Они заходят в кабинет директора.
— Господин Галуа?.. Честь имею: Николай Пузырев — директор… — Мужчина поворачивается к Тамбиеву: — Знал бы, что буду принимать иностранного гостя, — побрился бы… Вчера у нас такое было — ох господи!..
Щетина у него действительно знойная, да и только ли в щетине знойность? В бровях, чуть сросшихся у переносья, в губах, заметно коричневатых, в плитах румянца, в отливе кожи.
— Пожалуйста… прошу вас, — это опять к Галуа. — Курить будете?
Пузырев докурил папиросу, дотянулся до пепельницы, с заученной небрежностью загасил, вдавив в дно.
Галуа взял пепельницу: осколок снаряда в виде желоба.
— Немецкий снаряд?
Пузырев взглянул почти весело.
— Да, ребята из литейного обнаружили в бочке с водой. Упал и вскипятил чайку на целый цех.
Галуа улыбнулся невеселой шутке.
— Я ходил с конвоем в Мурманск, так на корабле такой осколок угодил в кухонную кастрюлю.
— С конвоем, говорите?
— Да, а что?
Нет, не бледность, а тревожная беловатость тронула небритые щеки Пузырева.
— Нет, ничего.
Но Галуа забеспокоился:
— Мне показалось, вы хотели что-то сказать…
— У меня жена ходила с конвоем, — произнес Пузырев.
Галуа засмеялся: казалось, невелика причина для радости — жена Пузырева ходила с конвоем.
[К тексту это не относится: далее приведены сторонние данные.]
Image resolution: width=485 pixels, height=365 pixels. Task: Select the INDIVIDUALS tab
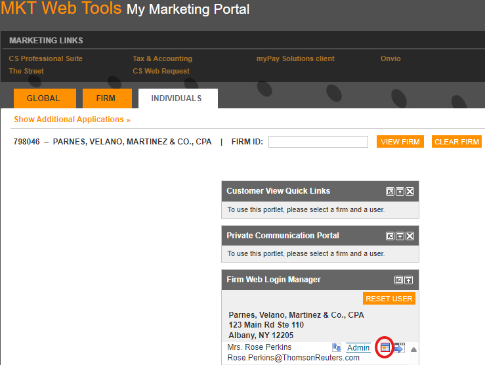(x=177, y=98)
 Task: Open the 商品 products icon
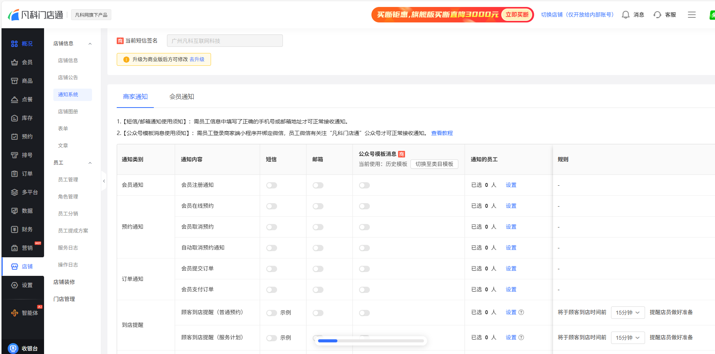(x=14, y=81)
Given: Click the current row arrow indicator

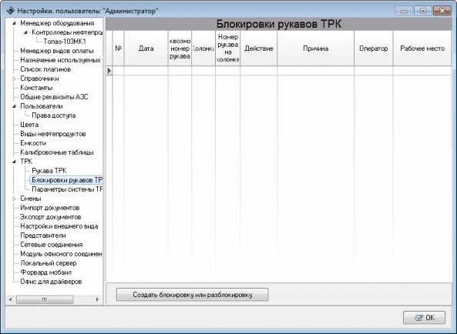Looking at the screenshot, I should pyautogui.click(x=109, y=70).
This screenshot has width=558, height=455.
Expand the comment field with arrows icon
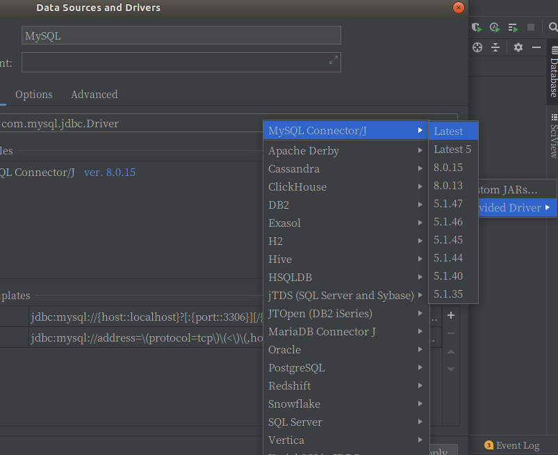click(333, 61)
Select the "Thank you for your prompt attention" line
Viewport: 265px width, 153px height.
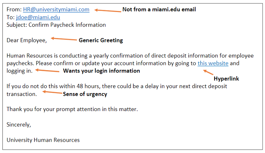(72, 109)
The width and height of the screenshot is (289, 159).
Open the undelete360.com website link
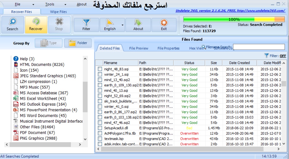click(230, 11)
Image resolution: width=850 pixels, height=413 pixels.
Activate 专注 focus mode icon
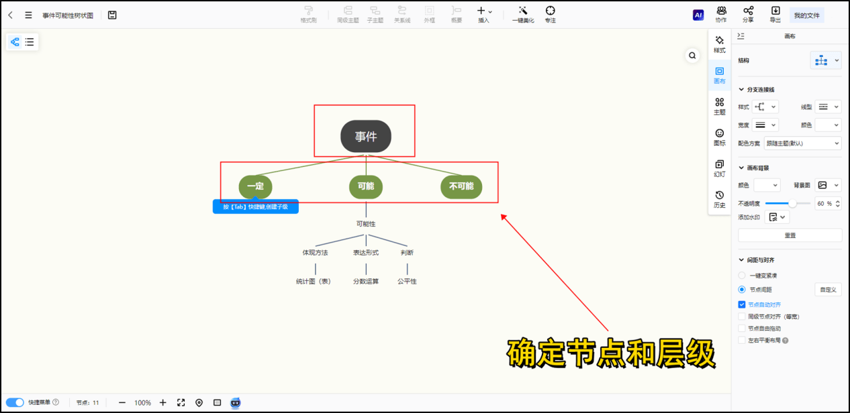tap(550, 11)
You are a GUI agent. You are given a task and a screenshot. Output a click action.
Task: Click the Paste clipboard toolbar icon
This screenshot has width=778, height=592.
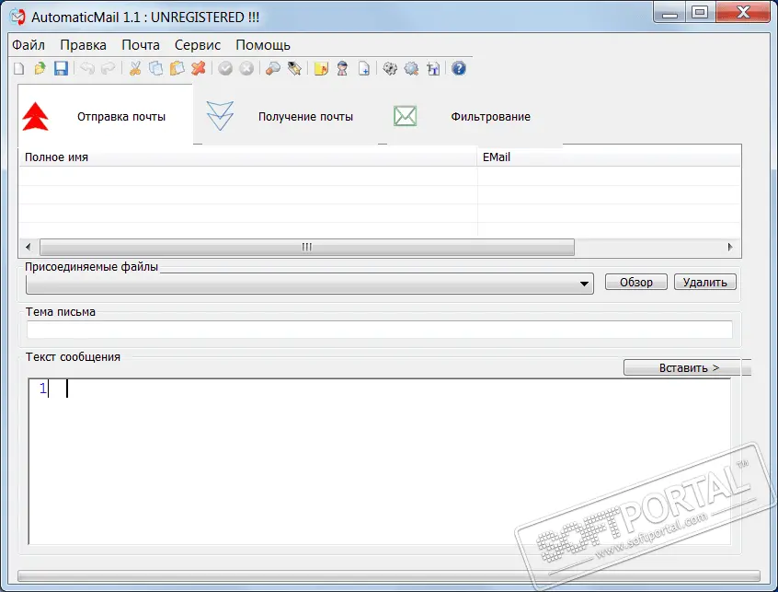click(x=177, y=68)
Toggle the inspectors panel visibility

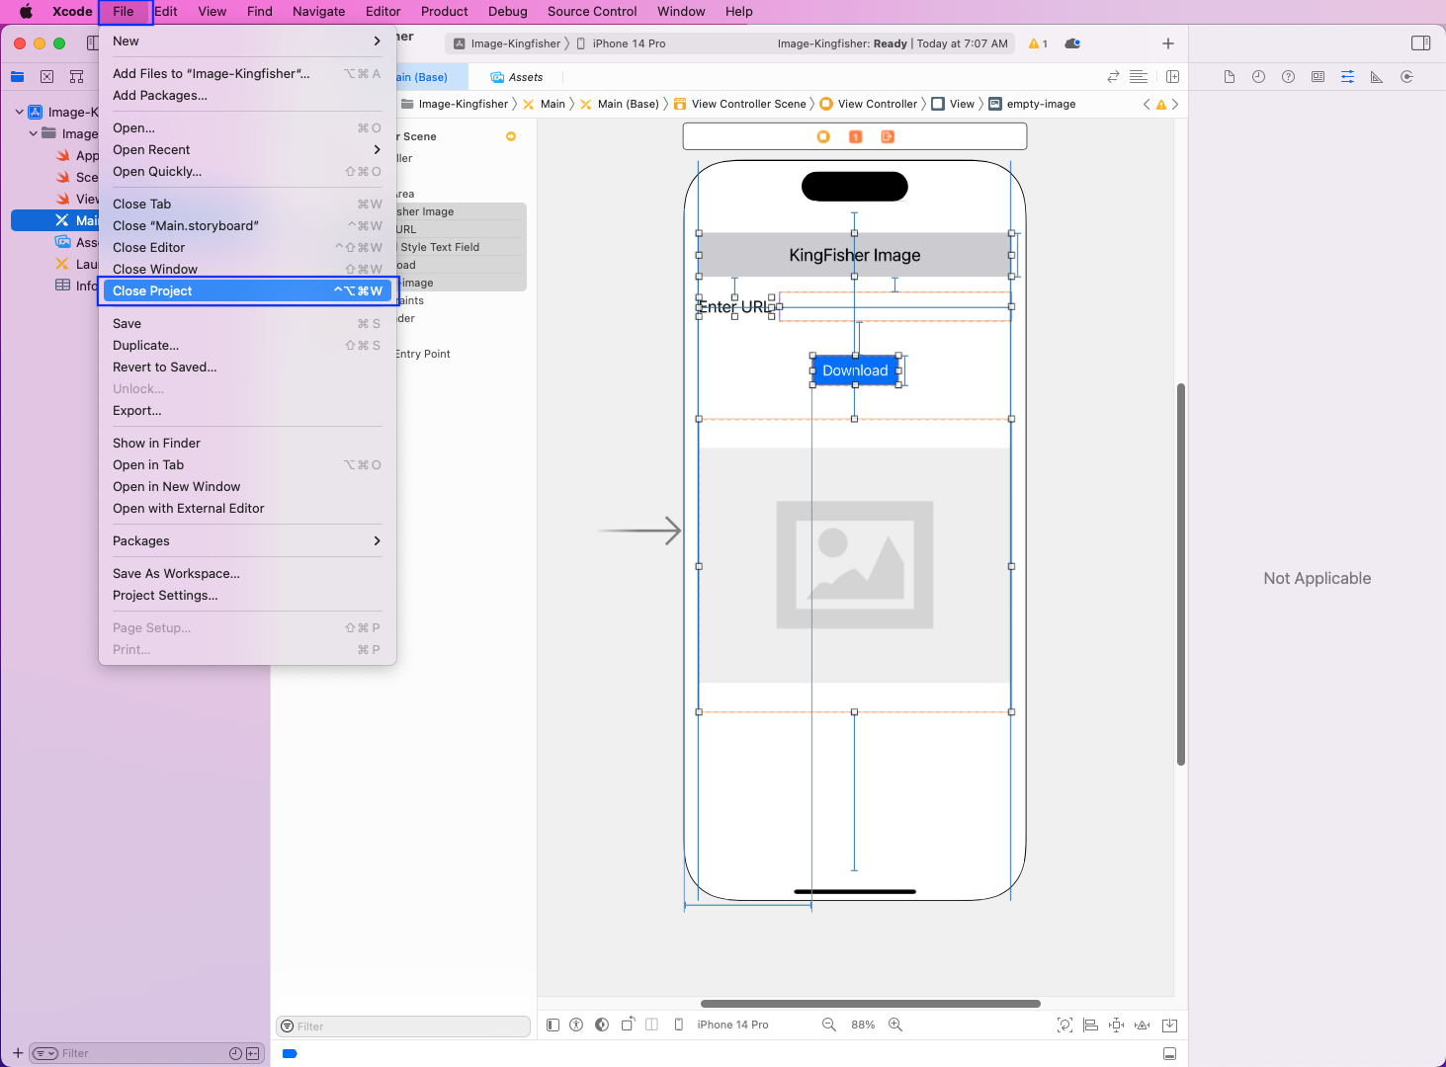pyautogui.click(x=1420, y=43)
Галуа точно преодолел рубеж, разделявший их с Пузыревым. После этого разговор может пойти легче.
— Что говорит… мадам Пузырева?
Пузырев смутился.
— Говорит, что народ нас понимает лучше…
— Лучше, чем кто? — тут же реагировал Галуа. — Лучше, чем… Черчилль?
Пузырев погрозил гостю пальцем — ему хотелось свести этот разговор к шутке, иного выхода не было.
— Нет, о Черчилле мы тот раз не говорили, — сказал он, усмехаясь. — Одним словом, народ лучше понимает.
Пузырев встал: все предварительное было сказано, надо было переходить к делу.
— Может быть, начнем с передовой?.. — спросил он.
— В каком смысле? — легкое беспокойство объяло Галуа.
— В прямом: пойдем в литейный…
— Ну что ж… а я, признаться, хотел вас просить об этом.
— Ну, тогда тем более.
Они пошли. Пузырев хочет идти вровень с гостями, но нет, нет, его выносит вперед.
— Литейный… выдвигается утесом?
— Да, пожалуй, утесом.
— А нельзя ли было его отодвинуть вглубь?
— А зачем? Отодвинуть вглубь — значит выдвинуть кого-то вперед… Надо же быть кому-то впереди, верно?
Галуа вздыхает, Иносказательный смысл последних слов Пузырева понятен и ему.
— Верно.
Они идут по цехам.
— Прежде много женщин было на заводе?
Пузырев невольно осматривается: гость точно приметил — редко встретится мужчина, все женщины.
— Нет, Кировский держался на мужиках. А потом, в начале войны, сколотили Кировскую дивизию — ах, какой народ ушел с завода! Знаменитые бои под Лугой и Пушкином в сорок первом — это все наши, кировцы!.. А потом пошли самолеты на восток, тоже поулетали — один другого лучше! Кто остался, будто врос в завод, да об этом я расскажу… К старикам пришли новенькие — а знаете, у женщин есть такое, что для завода бесценно, особенно в эту нелегкую пору…
— Свободны от мужских пороков? — засмеялся Галуа, но Пузырев как бы не принял его улыбки, не хотел принимать — жило в нем сейчас что-то такое, что отвергало шутку Галуа.